**DATA IN THIS EXERCISE**:

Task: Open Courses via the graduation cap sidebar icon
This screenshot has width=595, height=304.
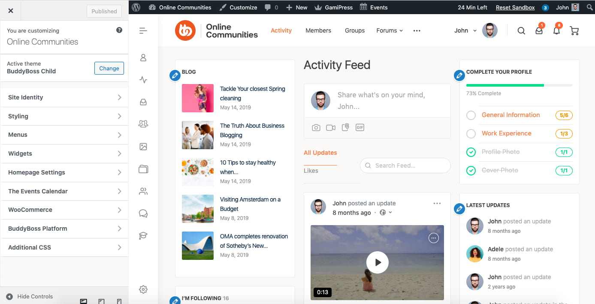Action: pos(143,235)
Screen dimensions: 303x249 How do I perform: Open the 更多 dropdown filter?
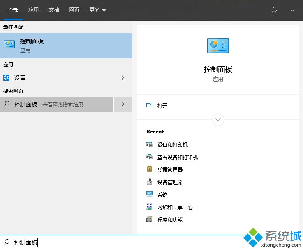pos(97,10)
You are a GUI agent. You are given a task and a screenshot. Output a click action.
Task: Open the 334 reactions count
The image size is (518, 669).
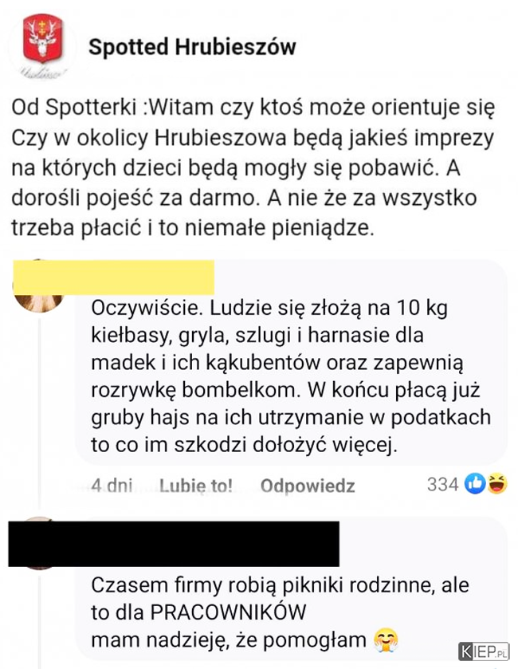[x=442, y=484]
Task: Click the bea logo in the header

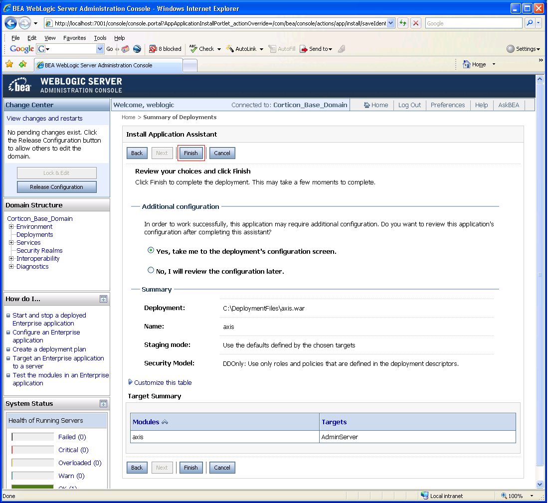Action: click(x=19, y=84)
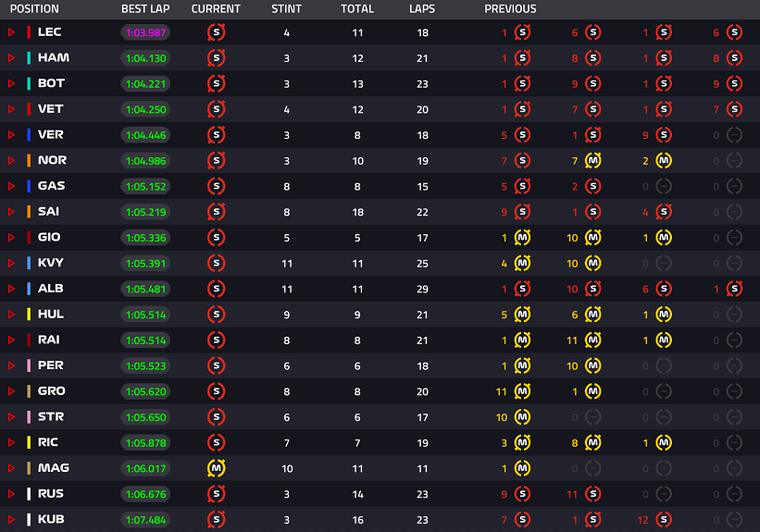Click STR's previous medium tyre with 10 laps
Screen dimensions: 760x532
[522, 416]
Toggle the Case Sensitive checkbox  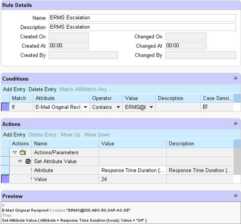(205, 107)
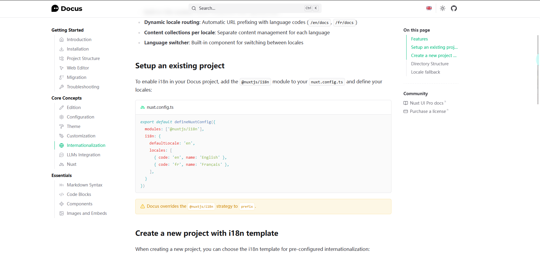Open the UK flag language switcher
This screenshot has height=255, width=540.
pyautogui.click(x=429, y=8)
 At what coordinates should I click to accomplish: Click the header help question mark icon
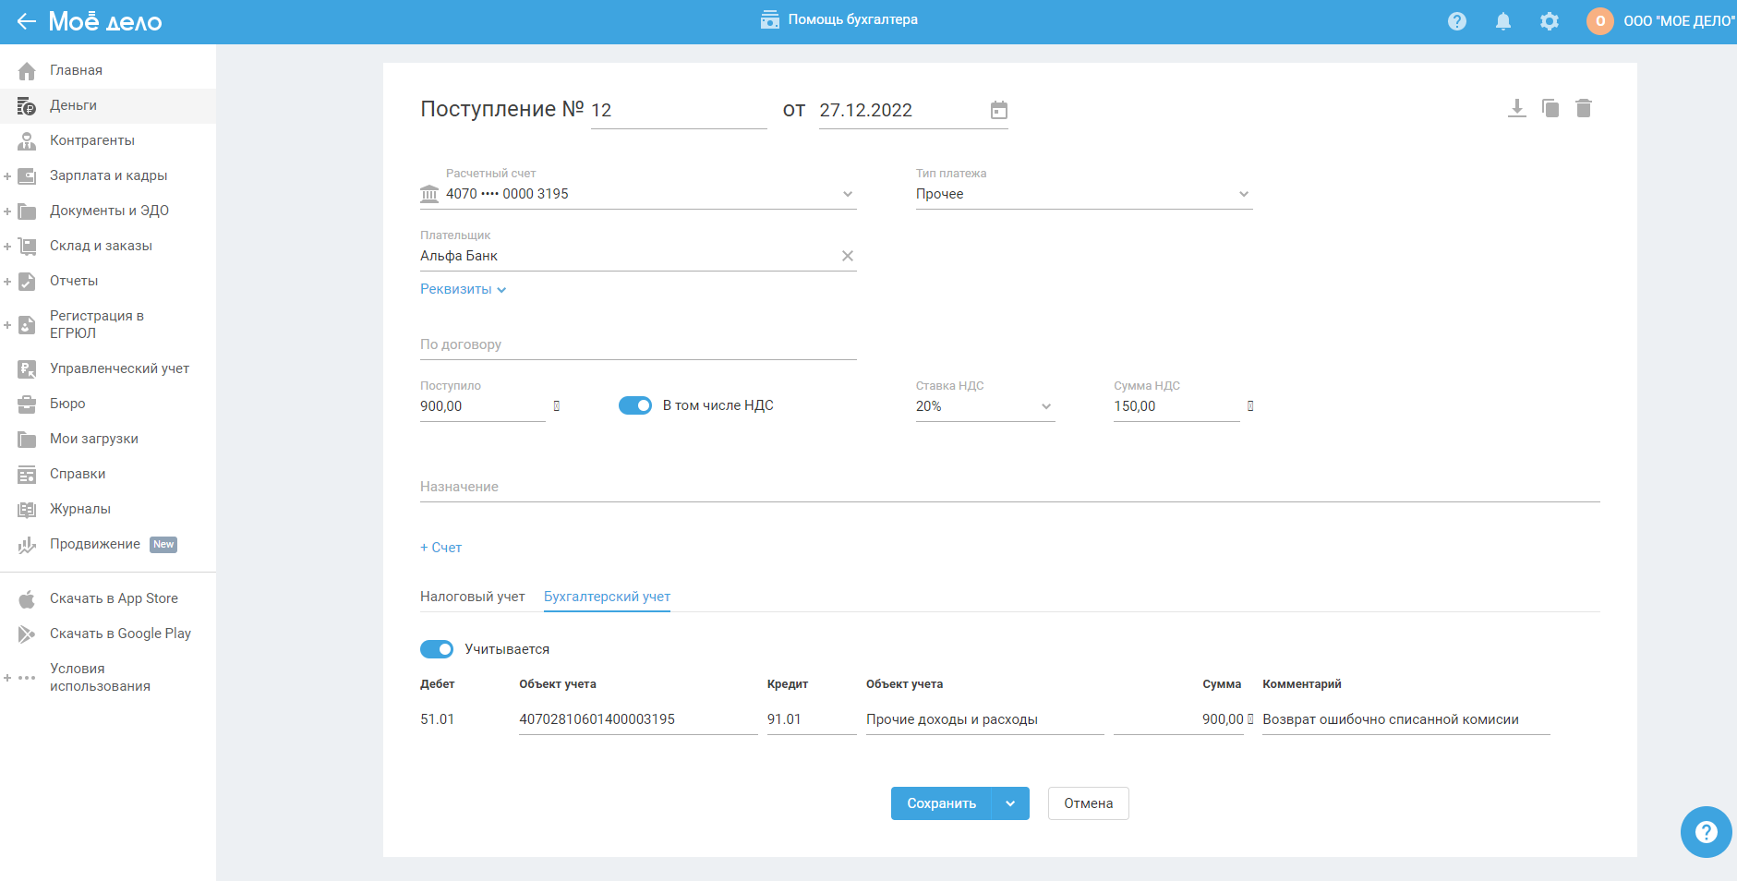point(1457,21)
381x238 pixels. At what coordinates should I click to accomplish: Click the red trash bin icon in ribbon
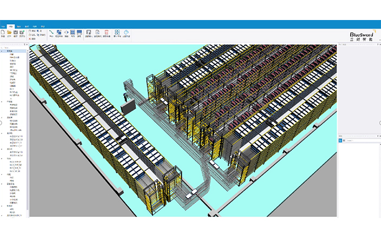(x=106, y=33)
---
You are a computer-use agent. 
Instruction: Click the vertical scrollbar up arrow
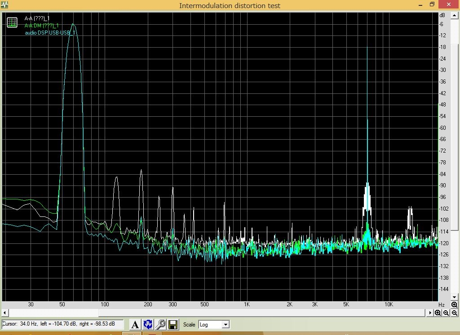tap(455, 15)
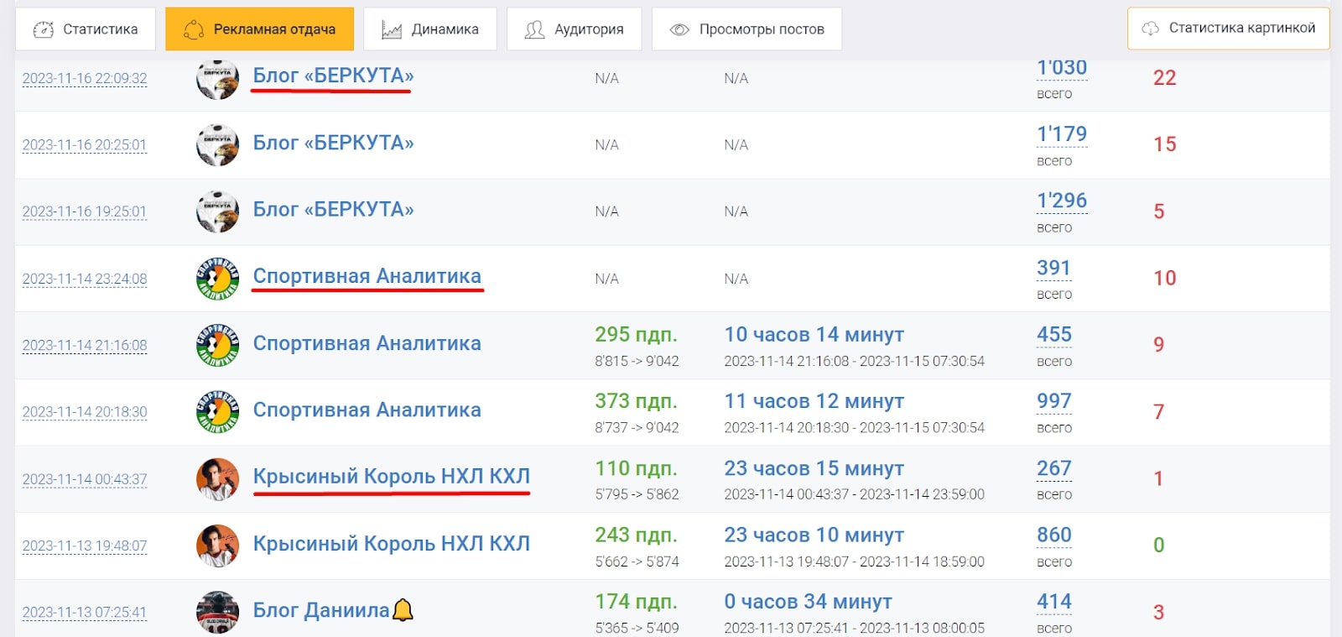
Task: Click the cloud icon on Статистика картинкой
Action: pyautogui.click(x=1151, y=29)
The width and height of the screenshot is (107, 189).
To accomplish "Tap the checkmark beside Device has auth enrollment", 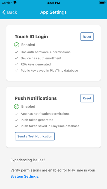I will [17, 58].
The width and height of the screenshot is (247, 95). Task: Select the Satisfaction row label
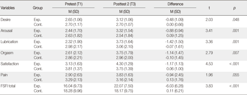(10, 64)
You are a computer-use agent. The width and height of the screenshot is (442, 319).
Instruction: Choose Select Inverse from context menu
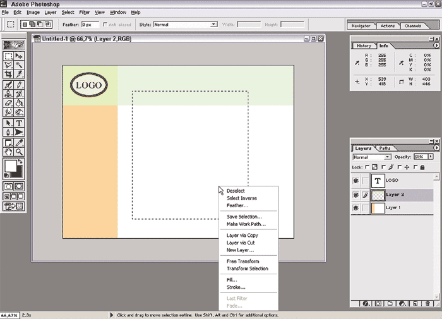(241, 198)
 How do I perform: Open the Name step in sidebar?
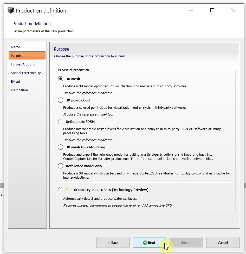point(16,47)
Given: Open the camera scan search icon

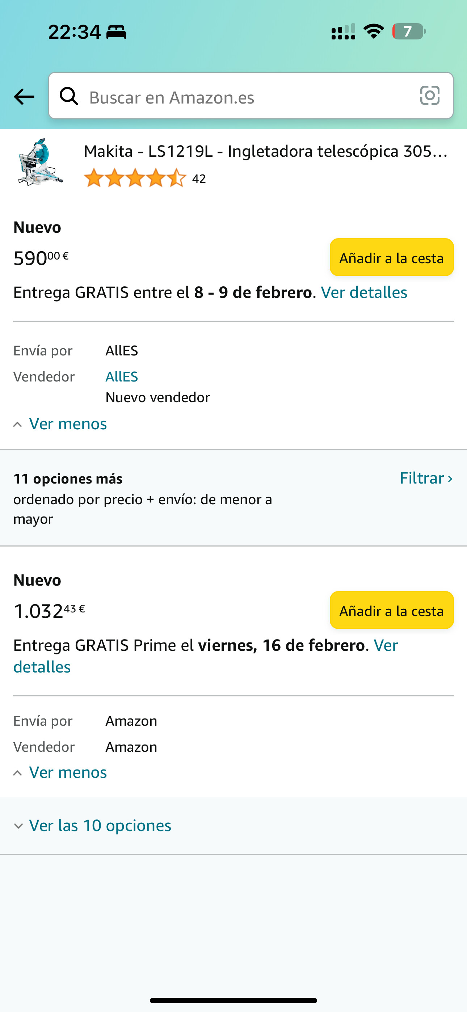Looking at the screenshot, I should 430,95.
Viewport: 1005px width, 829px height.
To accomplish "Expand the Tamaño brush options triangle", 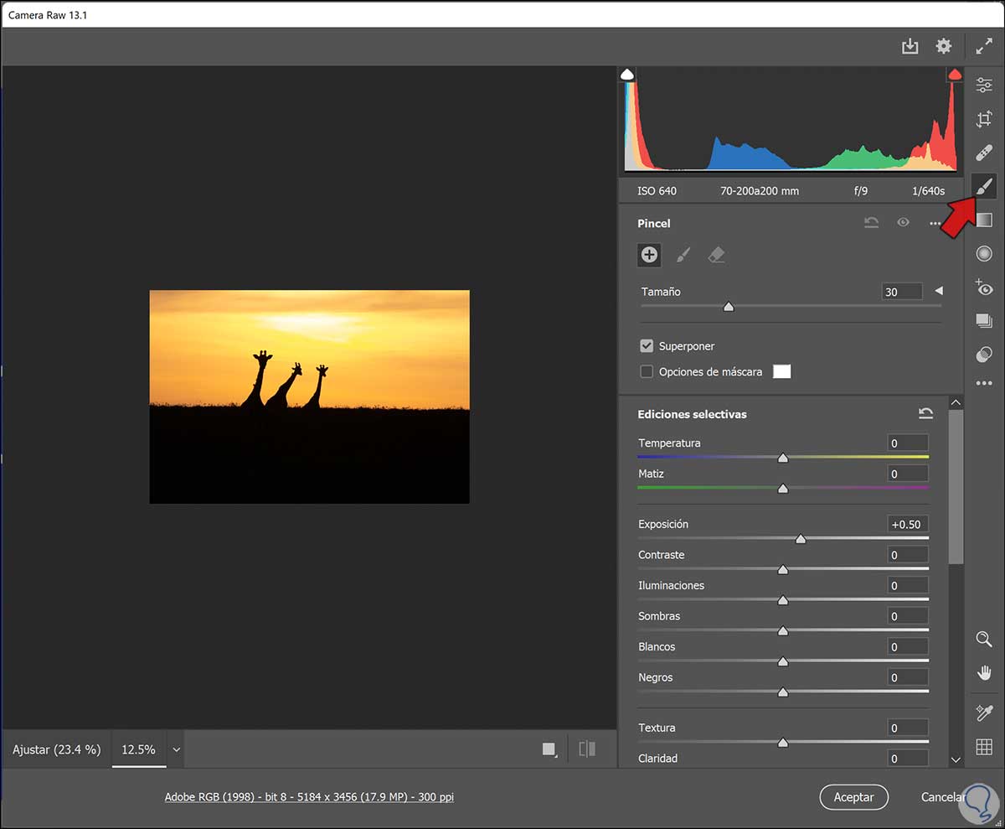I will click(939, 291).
...
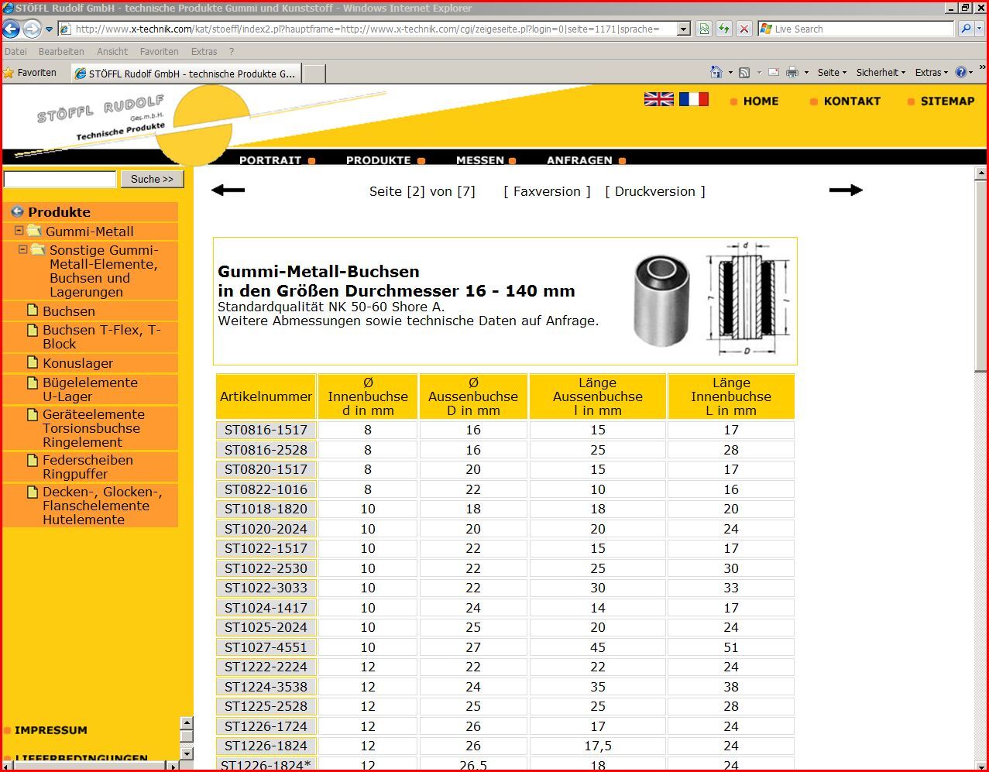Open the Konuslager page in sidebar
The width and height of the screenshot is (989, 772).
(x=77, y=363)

**EXERCISE GOAL**: Please filter the listing down to lines that include the word "computer".

**TASK RESPONSE**:
You are a computer-use agent. 
You are a computer-use agent. The width and height of the screenshot is (442, 319).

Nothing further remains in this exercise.